Golden Retriever Mix

Size: Medium
Age: Baby
Gender: 
ID: 

Notes: 7 puppies from the same litter, look to be golden mixes with the exception of one......and he is the black sheep of the family. Pups are approx. 10 weeks old and need to enjoy life outside of a cold,dark pound.


This pet is up to date with routine shots.


----------



## Karen519 (Aug 21, 2006)

*Golden Retriever Mix Pups on Adams County Dog POund-West Union, Ohio..*

I just e-mailed all the Golden Retriever Rescues in Ohio, about the Seven Dwarfs, the Golden Retriever Mix Pups, one Black Sheep, at Adams County Dog Pound.

PLEASE E-MAIL MARY DAVIS: [email protected] and [email protected], if you can help some of them!
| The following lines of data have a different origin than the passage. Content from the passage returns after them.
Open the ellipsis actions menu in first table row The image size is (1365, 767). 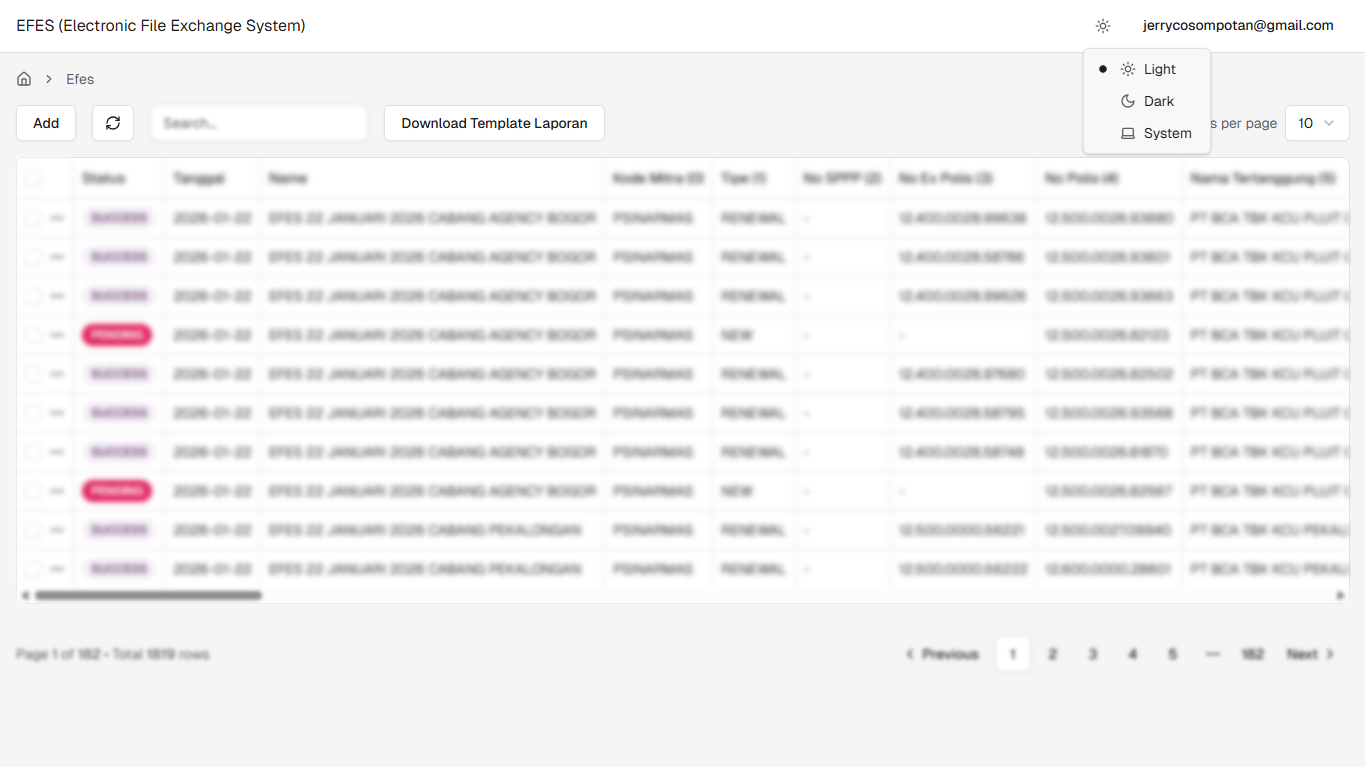click(x=57, y=218)
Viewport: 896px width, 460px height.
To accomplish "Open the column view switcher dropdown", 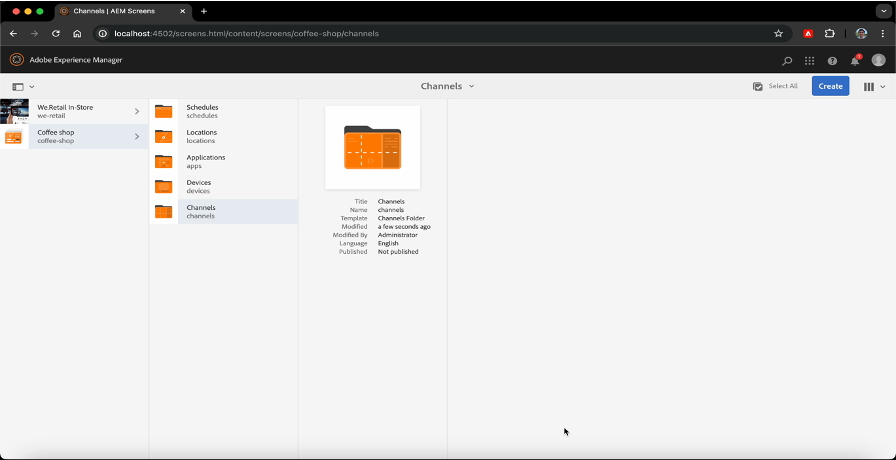I will [873, 87].
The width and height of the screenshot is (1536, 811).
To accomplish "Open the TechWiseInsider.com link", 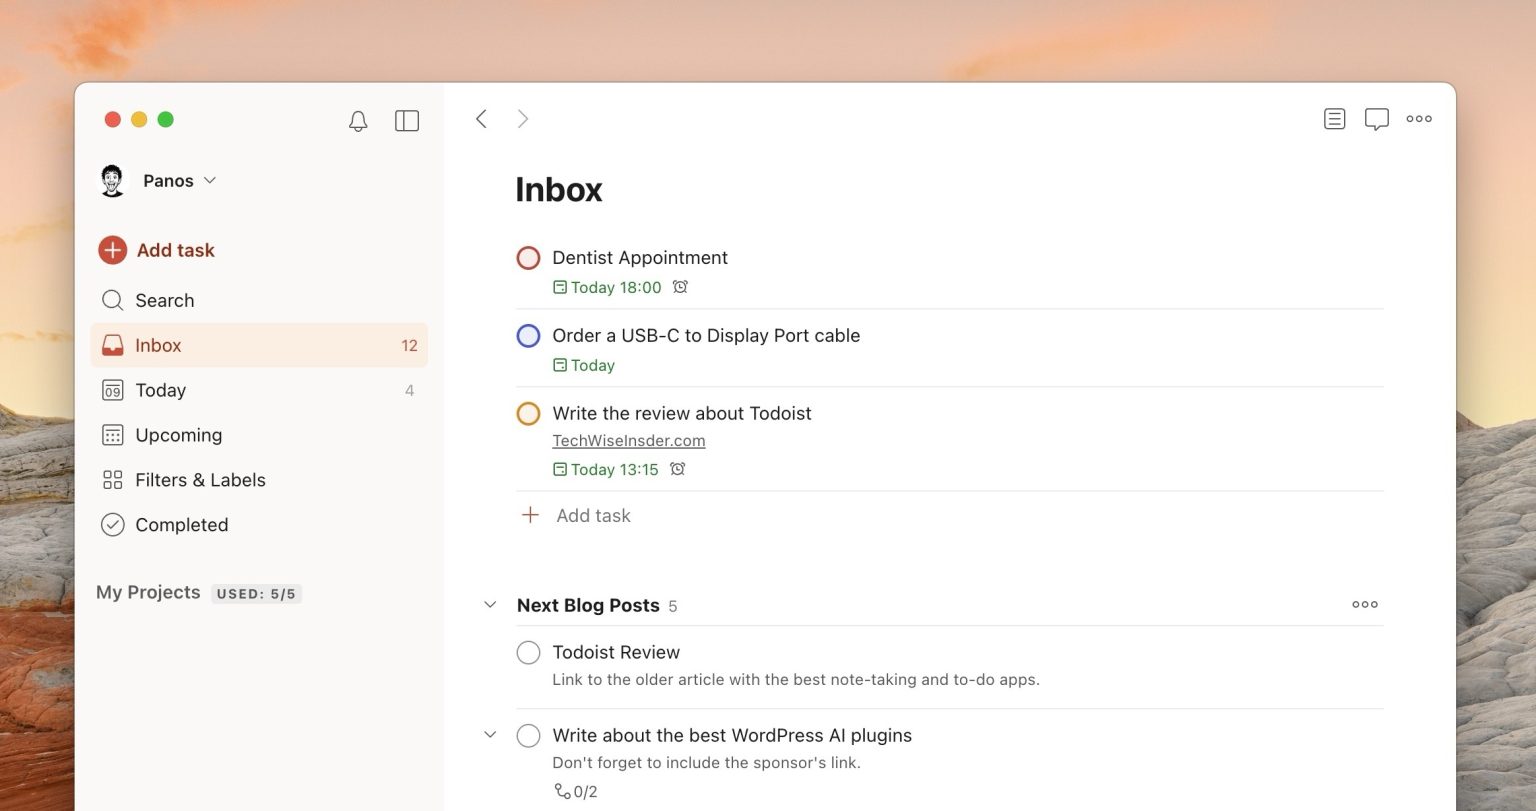I will (629, 440).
I know the shelter has a hard time keeping up with their e-mail, so please e-mail Mary and Digger!!!

Thank You!

Please Cross Post everywhere the more we get the word out the better chance we have to get some of these dogs saved. 
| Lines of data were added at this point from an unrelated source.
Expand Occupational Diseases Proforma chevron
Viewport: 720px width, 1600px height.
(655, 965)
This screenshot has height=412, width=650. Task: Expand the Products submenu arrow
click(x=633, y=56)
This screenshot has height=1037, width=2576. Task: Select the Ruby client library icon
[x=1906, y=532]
Adams County Animal Shelter in OHIO are in desperate need of help in saving the dogs at the shelter. Please Check out the site. There are several dogs that if they are not saved and helped by MARCH 21,2007 that will be Euthanized.Please If you can help an anyway email the shelter or let me know( [email protected] ) and I will be sure to let the Humane Officer/Asst.Dog Warden know. 
To get more information on any of the dogs below click here. 
http://www.petfinder.com/shelters/OH505.html 
Shelter email is [email protected] 

MARCH 2007: 
The pound survived a slew of obstacles in February that stemmed mostly from facility shortcomings (foremost, a broken sewage line) & overpopulation. The staff's sheer commitment to avoiding euthanasia if at all possible, combined with an influx of help from individuals & rescues near & far, meant that over 100 adult dogs' lives, as well as several litters of puppies, were spared in February. 
Success in a county pound however is SHORT-LIVED! As of March 15th, the pound has over THIRTY FOUR PUPPIES that include chihuahua mixes, border collie mixes, lab mixes & more. We also have a nursing momma dog with her pups that needs foster care urgently. 
Also, a severely neglected & abused, yet sweet & gentle coonhound named LOUIE needs rescuing before March 21st to avoid euthanasia. The first day of Spring is no day to die for a young dog like Louie! 
(Link to a Feb newspaper story on Adams County Pound 

Pound Crisis Makes Frontpage! 
The two wardens & a few core volunteers have continued to work overtime to relocate dogs in response to the extended crisis at the pound. Thousands of emails poured in, numerous transports have taken place, many phone calls (& messages) were received. The warden maintains the email account & she has performed valiantly to keep up with the heavy inflow (of both emails, phone calls & dogs.) 
HOW CAN YOU HELP? 
DONATE: We appreciate every single $. 
Every $ helps dogs. Don't minimize a donation as 'too small.' 
Checks can be made payable to HSAC, Inc. (Humane Society of Adams County) 
Mailing address: HSAC, Inc. 
PO Box 245 
West Union, OH 45693 
FOSTER: Continue to check back to see what dogs need rescuing. The site is not necessarily up-2-date. As of February 28th, the pound has 17 dogs & 15 puppies although our numbers change daily. 
TRANSPORT: We need help getting dogs to places beyond Adams County. 
TALK!: Help for the dogs often comes from both far & near. Being in a rural, Appalachian area, the pound needs people to spread the word about our dogs needing rescue. Crosspost. Tell your friends. Promote rescue. 
RASCAL low cost spay/neuter is a mobile unit that visits Adams County on an interval basis. Contact Karen Franklin @ 937-587-2581 to find out when the next visit will occur. 
As of March 1st, 2007, the pound is: *OPEN*. Still, if you plan to visit, confirm the time & day to ensure someone will be present. Please leave a message for us or keep trying if the line is busy: 

937-544-2431. 
We need, want & welcome your help! 
Who We Are 
Now known as the The Little Pound That Could, the pound employees & volunteers have worked tirelessly towards improvement. Adams County is the 2nd poorest county in Ohio, so funding for the pound is sparse. We've made do with no restroom facility, crumbling walls, no windows, poor ventilation & stopped-up drains for years. 
The county in conjunction with the Humane Society of Adams County, Inc. has been seriously searching for an alternative facility. We have found a possible building & land but we need a lot more money before we can hope to relocate. 
ADOPTION FEES: 
Dogs over 4 months of age: $40.00 
PUPPIES (16 weeks or younger): $50.00 
These fees cover just a portion of the costs of housing & caring for these dogs. COUNT on having your new pet spayed or neutered as this is an absolute requirement.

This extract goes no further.